Assignment:
Down to the final line, print each entry exactly.

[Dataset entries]
----

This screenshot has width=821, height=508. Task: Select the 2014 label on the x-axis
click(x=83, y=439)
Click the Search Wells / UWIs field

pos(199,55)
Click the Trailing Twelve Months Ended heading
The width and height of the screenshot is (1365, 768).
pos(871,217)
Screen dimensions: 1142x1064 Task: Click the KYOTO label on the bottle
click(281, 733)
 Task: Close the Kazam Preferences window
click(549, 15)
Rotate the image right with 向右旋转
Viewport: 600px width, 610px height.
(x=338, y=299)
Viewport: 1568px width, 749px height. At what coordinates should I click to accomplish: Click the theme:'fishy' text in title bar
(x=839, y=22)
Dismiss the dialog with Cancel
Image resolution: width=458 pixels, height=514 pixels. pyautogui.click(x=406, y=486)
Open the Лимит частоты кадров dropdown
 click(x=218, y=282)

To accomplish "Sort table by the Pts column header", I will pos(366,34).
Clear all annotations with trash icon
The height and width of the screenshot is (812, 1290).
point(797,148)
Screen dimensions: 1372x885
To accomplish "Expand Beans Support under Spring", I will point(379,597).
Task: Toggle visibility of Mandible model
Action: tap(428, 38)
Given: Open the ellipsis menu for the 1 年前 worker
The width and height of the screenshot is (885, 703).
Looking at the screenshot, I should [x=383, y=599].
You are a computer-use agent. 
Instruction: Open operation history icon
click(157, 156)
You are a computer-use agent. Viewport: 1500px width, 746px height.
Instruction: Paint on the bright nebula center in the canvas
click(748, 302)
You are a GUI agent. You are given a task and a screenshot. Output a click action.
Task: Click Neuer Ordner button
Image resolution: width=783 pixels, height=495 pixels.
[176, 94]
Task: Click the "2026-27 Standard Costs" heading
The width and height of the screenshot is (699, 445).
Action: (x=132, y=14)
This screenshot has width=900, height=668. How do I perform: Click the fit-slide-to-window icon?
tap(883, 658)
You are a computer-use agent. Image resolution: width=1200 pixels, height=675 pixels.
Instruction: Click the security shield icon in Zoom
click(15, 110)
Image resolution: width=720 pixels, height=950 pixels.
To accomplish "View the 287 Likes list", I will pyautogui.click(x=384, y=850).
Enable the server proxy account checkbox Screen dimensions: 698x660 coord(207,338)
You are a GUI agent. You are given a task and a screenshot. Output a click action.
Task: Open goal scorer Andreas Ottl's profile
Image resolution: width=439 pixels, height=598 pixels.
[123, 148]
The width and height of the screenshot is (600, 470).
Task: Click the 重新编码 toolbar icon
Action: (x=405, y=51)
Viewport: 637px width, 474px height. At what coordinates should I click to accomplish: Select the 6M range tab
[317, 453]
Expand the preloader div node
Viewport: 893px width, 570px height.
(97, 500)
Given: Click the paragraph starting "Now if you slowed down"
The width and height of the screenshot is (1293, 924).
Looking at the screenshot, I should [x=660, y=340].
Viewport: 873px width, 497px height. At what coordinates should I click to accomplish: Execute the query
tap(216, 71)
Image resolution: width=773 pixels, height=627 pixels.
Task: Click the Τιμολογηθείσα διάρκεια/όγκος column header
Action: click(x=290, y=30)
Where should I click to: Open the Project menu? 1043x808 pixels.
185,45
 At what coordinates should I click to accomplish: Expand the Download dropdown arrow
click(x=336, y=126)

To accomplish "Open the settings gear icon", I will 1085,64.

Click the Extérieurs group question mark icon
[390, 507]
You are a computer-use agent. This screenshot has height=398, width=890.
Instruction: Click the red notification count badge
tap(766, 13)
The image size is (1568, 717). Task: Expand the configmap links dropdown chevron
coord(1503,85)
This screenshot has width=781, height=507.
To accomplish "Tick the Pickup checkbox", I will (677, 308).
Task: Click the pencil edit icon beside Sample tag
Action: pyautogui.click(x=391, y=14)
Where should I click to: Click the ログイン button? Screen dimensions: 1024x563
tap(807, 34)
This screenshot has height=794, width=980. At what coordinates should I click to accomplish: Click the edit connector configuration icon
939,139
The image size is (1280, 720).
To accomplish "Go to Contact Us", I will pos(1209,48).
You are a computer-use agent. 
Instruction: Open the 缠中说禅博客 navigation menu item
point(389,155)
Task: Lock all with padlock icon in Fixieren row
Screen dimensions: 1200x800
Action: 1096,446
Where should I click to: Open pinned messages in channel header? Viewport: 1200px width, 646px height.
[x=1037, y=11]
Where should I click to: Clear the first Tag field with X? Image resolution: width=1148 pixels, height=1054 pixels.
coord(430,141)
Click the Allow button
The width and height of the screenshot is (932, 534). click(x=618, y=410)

----

Response:
This screenshot has width=821, height=508. Task: Select the 2014 label on the x-axis
click(x=83, y=439)
Click the Search Wells / UWIs field

pos(199,55)
Click the Trailing Twelve Months Ended heading
The width and height of the screenshot is (1365, 768).
pos(871,217)
Screen dimensions: 1142x1064 Task: Click the KYOTO label on the bottle
click(281, 733)
 Task: Close the Kazam Preferences window
click(549, 15)
Rotate the image right with 向右旋转
Viewport: 600px width, 610px height.
(x=338, y=299)
Viewport: 1568px width, 749px height. At what coordinates should I click to accomplish: Click the theme:'fishy' text in title bar
(x=839, y=22)
Dismiss the dialog with Cancel
Image resolution: width=458 pixels, height=514 pixels. pyautogui.click(x=406, y=486)
Open the Лимит частоты кадров dropdown
 click(x=218, y=282)

To accomplish "Sort table by the Pts column header", I will pos(366,34).
Clear all annotations with trash icon
The height and width of the screenshot is (812, 1290).
point(797,148)
Screen dimensions: 1372x885
To accomplish "Expand Beans Support under Spring", I will point(379,597).
Task: Toggle visibility of Mandible model
Action: tap(428, 38)
Given: Open the ellipsis menu for the 1 年前 worker
The width and height of the screenshot is (885, 703).
Looking at the screenshot, I should [x=383, y=599].
You are a computer-use agent. 
Instruction: Open operation history icon
click(157, 156)
You are a computer-use agent. Viewport: 1500px width, 746px height.
Instruction: Paint on the bright nebula center in the canvas
click(748, 302)
You are a GUI agent. You are given a task and a screenshot. Output a click action.
Task: Click Neuer Ordner button
Image resolution: width=783 pixels, height=495 pixels.
[176, 94]
Task: Click the "2026-27 Standard Costs" heading
The width and height of the screenshot is (699, 445).
Action: (x=132, y=14)
This screenshot has width=900, height=668. How do I perform: Click the fit-slide-to-window icon?
tap(883, 658)
You are a computer-use agent. Image resolution: width=1200 pixels, height=675 pixels.
Instruction: Click the security shield icon in Zoom
click(15, 110)
Image resolution: width=720 pixels, height=950 pixels.
To accomplish "View the 287 Likes list", I will pyautogui.click(x=384, y=850).
Enable the server proxy account checkbox Screen dimensions: 698x660 coord(207,338)
You are a GUI agent. You are given a task and a screenshot. Output a click action.
Task: Open goal scorer Andreas Ottl's profile
Image resolution: width=439 pixels, height=598 pixels.
[123, 148]
The width and height of the screenshot is (600, 470).
Task: Click the 重新编码 toolbar icon
Action: (x=405, y=51)
Viewport: 637px width, 474px height. At what coordinates should I click to accomplish: Select the 6M range tab
[317, 453]
Expand the preloader div node
Viewport: 893px width, 570px height.
(97, 500)
Given: Click the paragraph starting "Now if you slowed down"
The width and height of the screenshot is (1293, 924).
Looking at the screenshot, I should [x=660, y=340].
Viewport: 873px width, 497px height. At what coordinates should I click to accomplish: Execute the query
tap(216, 71)
Image resolution: width=773 pixels, height=627 pixels.
Task: Click the Τιμολογηθείσα διάρκεια/όγκος column header
Action: click(x=290, y=30)
Where should I click to: Open the Project menu? 1043x808 pixels.
185,45
 At what coordinates should I click to accomplish: Expand the Download dropdown arrow
click(x=336, y=126)

To accomplish "Open the settings gear icon", I will 1085,64.

Click the Extérieurs group question mark icon
[390, 507]
You are a computer-use agent. This screenshot has height=398, width=890.
Instruction: Click the red notification count badge
tap(766, 13)
The image size is (1568, 717). Task: Expand the configmap links dropdown chevron
coord(1503,85)
This screenshot has width=781, height=507.
To accomplish "Tick the Pickup checkbox", I will (677, 308).
Task: Click the pencil edit icon beside Sample tag
Action: pyautogui.click(x=391, y=14)
Where should I click to: Click the ログイン button? Screen dimensions: 1024x563
tap(807, 34)
This screenshot has height=794, width=980. At what coordinates should I click to accomplish: Click the edit connector configuration icon
939,139
The image size is (1280, 720).
To accomplish "Go to Contact Us", I will pos(1209,48).
You are a computer-use agent. 
Instruction: Open the 缠中说禅博客 navigation menu item
point(389,155)
Task: Lock all with padlock icon in Fixieren row
Screen dimensions: 1200x800
Action: 1096,446
Where should I click to: Open pinned messages in channel header? Viewport: 1200px width, 646px height.
[x=1037, y=11]
Where should I click to: Clear the first Tag field with X? Image resolution: width=1148 pixels, height=1054 pixels.
coord(430,141)
Click the Allow button
The width and height of the screenshot is (932, 534). click(x=618, y=410)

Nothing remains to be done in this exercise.